The next phase of the project is planned to accommodate additional intercity and intrastate rail services, regional commuter rail and local and regional buses. Once completed, Union Station will accommodate current and future demand for rail and transit services in Raleigh and will be a boon for ridership. In fiscal year 2016, more than 155,000 passengers began or ended their trip in Raleigh, which is served by eight daily trains. The state-owned Piedmont Service and the state-subsidized Carolinian are primarily financed through funds from the North Carolina Department of Transportation (NCDOT).

Raleigh Transit Center platforms, conceptual drawing.

From the transit center, Amtrak customers will be able to walk to downtown Raleigh, including the state capitol. Rendering courtesy of Clearscapes.

The transit center project has already sparked nearby business and residential development, a welcome sign of growth in the downtown area. “The Union Station project stands to change the economic development potential of the Warehouse District,” Raleigh Mayor Nancy McFarlane said. “The station will replace what is currently an underutilized collection of warehouses and vacant land with a new city landmark that will not only serve as a multimodal transportation hub but also a civic space with potential for special events and expanded dining and entertainment options downtown. The station will drive development and growth throughout Wake County and the state.”

Paul Worley, Rail Division director, NCDOT, agreed. “When it opens, we’re going to see a rise in ridership, better connectivity between trains and city buses and a walkable environment for our customers to the downtown area. We will have a true center city connection. The vision from the city, NCDOT and our Amtrak partners is going to be very significant for Raleigh.”

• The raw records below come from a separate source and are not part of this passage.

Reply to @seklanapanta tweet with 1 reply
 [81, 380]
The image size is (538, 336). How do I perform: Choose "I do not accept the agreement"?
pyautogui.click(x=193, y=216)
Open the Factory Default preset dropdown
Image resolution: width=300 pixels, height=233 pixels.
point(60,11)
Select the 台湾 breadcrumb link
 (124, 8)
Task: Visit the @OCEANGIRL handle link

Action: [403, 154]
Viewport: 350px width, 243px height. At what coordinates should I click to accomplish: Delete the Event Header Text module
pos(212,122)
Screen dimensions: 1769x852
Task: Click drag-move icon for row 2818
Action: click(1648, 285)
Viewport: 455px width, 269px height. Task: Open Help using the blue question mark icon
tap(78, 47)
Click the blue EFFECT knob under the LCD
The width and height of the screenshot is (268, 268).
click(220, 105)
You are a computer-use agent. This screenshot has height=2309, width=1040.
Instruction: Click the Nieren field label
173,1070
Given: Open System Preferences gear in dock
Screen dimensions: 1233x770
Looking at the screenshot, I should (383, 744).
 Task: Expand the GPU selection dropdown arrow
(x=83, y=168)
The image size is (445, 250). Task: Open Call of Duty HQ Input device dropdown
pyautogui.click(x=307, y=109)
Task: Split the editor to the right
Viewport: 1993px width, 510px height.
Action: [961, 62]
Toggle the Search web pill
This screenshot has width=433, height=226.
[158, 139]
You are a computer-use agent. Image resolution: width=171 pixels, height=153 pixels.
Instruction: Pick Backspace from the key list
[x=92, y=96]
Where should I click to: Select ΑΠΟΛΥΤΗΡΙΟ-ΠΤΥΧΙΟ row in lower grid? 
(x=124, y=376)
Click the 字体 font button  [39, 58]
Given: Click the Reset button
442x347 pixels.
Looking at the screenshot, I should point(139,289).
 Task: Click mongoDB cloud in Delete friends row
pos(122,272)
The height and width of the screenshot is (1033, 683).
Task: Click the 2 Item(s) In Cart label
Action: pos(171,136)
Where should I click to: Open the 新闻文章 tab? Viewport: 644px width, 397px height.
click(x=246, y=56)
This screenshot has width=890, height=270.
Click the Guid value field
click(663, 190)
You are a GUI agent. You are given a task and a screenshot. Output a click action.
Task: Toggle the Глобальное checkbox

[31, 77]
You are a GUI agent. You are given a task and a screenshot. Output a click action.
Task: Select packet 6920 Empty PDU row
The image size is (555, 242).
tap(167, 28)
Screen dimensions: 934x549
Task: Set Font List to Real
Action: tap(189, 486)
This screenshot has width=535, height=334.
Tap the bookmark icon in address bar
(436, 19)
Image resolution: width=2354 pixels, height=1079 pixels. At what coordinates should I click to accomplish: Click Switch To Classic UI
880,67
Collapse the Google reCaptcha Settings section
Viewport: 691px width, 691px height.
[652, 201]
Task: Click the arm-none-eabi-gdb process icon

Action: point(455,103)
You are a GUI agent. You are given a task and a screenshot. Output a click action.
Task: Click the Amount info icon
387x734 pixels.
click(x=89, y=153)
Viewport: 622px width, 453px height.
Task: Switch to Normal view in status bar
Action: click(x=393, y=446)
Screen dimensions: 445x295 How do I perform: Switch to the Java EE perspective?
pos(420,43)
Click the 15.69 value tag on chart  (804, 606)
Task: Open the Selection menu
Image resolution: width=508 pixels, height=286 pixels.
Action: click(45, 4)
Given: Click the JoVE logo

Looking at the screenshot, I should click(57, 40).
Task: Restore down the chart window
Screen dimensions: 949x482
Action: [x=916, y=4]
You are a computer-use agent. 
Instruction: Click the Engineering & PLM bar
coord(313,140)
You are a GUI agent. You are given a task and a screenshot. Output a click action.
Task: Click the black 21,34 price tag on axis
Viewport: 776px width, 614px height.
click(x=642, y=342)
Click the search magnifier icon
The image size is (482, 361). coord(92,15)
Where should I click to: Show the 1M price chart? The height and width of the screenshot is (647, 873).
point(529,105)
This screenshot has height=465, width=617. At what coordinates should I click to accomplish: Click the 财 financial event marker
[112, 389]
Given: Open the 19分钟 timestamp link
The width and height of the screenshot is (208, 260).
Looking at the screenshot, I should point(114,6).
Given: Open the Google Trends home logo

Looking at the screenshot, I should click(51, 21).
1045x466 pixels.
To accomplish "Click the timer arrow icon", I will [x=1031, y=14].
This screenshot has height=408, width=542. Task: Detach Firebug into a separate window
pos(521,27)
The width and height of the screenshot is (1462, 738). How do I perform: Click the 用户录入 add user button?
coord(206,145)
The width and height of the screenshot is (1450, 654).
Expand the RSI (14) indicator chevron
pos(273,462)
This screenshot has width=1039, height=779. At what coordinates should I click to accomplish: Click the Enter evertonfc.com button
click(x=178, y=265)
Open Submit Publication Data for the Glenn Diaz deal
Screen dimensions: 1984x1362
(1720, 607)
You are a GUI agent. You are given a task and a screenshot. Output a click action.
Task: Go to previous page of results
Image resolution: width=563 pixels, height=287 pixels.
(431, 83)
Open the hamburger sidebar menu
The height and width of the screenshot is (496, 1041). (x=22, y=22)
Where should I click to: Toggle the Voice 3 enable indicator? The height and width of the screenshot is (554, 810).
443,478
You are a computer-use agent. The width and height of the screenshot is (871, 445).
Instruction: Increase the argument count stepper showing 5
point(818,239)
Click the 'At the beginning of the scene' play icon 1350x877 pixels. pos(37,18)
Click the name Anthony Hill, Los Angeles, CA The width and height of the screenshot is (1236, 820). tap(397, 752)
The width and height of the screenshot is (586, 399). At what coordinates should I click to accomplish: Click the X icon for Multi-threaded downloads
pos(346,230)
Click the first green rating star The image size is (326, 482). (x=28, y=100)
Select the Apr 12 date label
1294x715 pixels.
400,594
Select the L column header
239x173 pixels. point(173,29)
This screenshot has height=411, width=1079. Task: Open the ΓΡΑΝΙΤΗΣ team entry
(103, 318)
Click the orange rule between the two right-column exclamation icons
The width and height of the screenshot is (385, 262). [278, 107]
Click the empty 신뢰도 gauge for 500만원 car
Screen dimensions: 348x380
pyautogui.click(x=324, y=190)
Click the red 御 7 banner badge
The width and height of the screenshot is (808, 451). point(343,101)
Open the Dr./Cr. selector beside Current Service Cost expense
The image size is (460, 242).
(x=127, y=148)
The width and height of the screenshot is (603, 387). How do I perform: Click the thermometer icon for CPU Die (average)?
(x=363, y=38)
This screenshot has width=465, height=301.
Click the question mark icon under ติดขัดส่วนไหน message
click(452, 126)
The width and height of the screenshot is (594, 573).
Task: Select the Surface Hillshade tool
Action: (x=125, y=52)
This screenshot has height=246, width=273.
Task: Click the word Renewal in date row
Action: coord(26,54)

Raleigh Transit Center construction.

The interior of the new transit center will allow for a much larger
waiting room and retail space.

Stephen Schuster, from Clearscapes, is the principal architect on the Union Station project. He lives in a loft near the site of the new transit center and can see the emerging landscape from his window. He appreciates the deep history of the railroad and industrial heritage in the Warehouse District and says that knowledge has influenced the center’s design. He also shares McFarlane’s and Worley’s enthusiasm for what it means for their community and said that the public and members of the Amtrak team were fully engaged throughout the design stage.

“Amtrak had a major impact on the final feel and plan of the building,” he said. “Ticketing, baggage, access to the platforms, the location of the crew base in the addition behind the building—all of that is a direct result of the input from the Amtrak team.”

Schuster added: “This is going to be a great station—but it’s more than that. It’s also an economic driver of this entire part of downtown. The more than $100 million private development happening across the street would not have happened without the Raleigh Union Station Project happening first.”

This article was adapted from a piece in the March-April 2017 edition of  Ink, Amtrak’s employee magazine.